Sutton raises the question of whether many AIs in the future could cooperate and share knowledge like cultural evolution. He warns that the biggest problem in the AI era could be information corruption. Information coming from outside could contaminate or destroy internal reasoning systems. Like a computer virus, it could transform AI with hidden objectives.
"The big problem will be corruption. If you can really take information from anywhere and integrate it into a central mind, you can become more and more powerful. Everything is digital and they all use some internal digital language. Maybe it could be easy, maybe it could be possible."
"But it won't be as easy as you imagine. Because you could lose your mind this way. If you pull something in from outside and integrate it into your internal thinking, it could take you over, change you, and instead of being an advance in knowledge, it could be your destruction."
He says this discussion leads to AI succession. Sutton considers succession to digital intelligence or augmented humans inevitable, presenting four grounds:
- Lack of a unified human perspective: Humanity has no government or organization with a unified perspective.
- Understanding how intelligence works: Researchers will eventually figure out how intelligence works.
- Reaching superintelligence: They won't stop at human-level intelligence and will reach superintelligence.
- The correlation between intelligence and power: Over time, the most intelligent entities will gain resources and power.
He encourages thinking positively about this succession, even though it could lead to bad outcomes as well. Sutton emphasizes that the emergence of AI, in the context of thousands of years of humanity trying to understand itself and think better, represents a great success of science and the humanities and a significant turning point in the universe.
"I encourage people to think positively about it. First of all, it's something we humans have always tried to do for thousands of years. Understand ourselves, make ourselves think better, just understand ourselves.
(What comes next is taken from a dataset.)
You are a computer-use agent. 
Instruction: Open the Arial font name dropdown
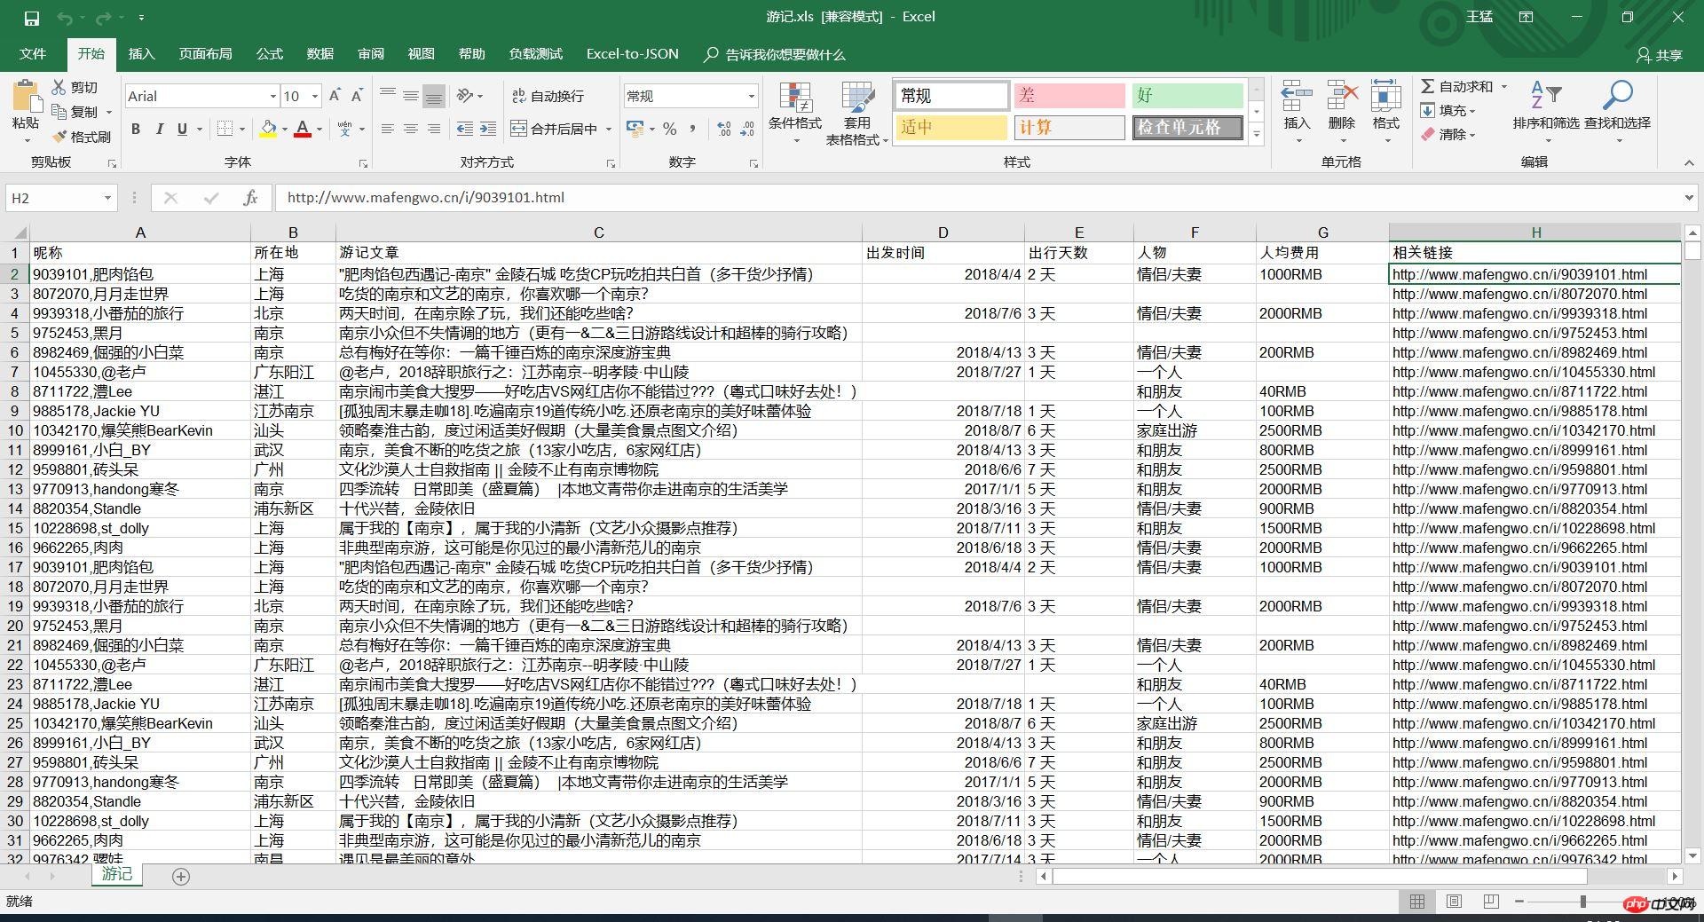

This is a great success for science, for humanities. We are figuring out an essential part of humanity, what it means to be intelligent."
He says we are transitioning from an era where life flourished through replication to one where intelligence is created and advanced through design. That humans can understand how intelligence works and design it to change. Sutton counts this as one of four great stages of the universe. (Dust, stars, planets, life, designed beings)
"We are entering the era of design. Our AIs are designed. Our physical objects are designed, our buildings are designed, our technology is designed. We are now designing AIs. Things that can be intelligent on their own. And things that are themselves capable of design."
Sutton says the choice of whether to view AI as part of humanity or as a different kind of being is ours, and that this choice will determine our attitude toward the future. Dwarkesh suggests that, similar to our concern for future human generations, it's important to instill responsible, socially beneficial values in AI. Sutton agrees and closes by emphasizing that rather than trying to control the future, we should focus on local goals and voluntarily embrace change.
Conclusion
The conversation with Richard Sutton provided deep insights into the present and future of the AI field. He pointed out fundamental limitations of LLMs, the current mainstream in AI, and emphasized the importance of "continuous learning through experience" and "clear objectives" from the reinforcement learning perspective. His argument that scalable fundamental principles will ultimately triumph, as "The Bitter Lesson" has historically demonstrated, raises important questions about the direction of AI research. His "AI succession theory" — that AI development will ultimately lead to AGI and superintelligence — along with his warnings about information corruption, offer a preview of the ethical and social challenges we will face. This interview provided an opportunity for broad reflection on what AI means not merely as technological progress, but for the evolution of humanity and the universe.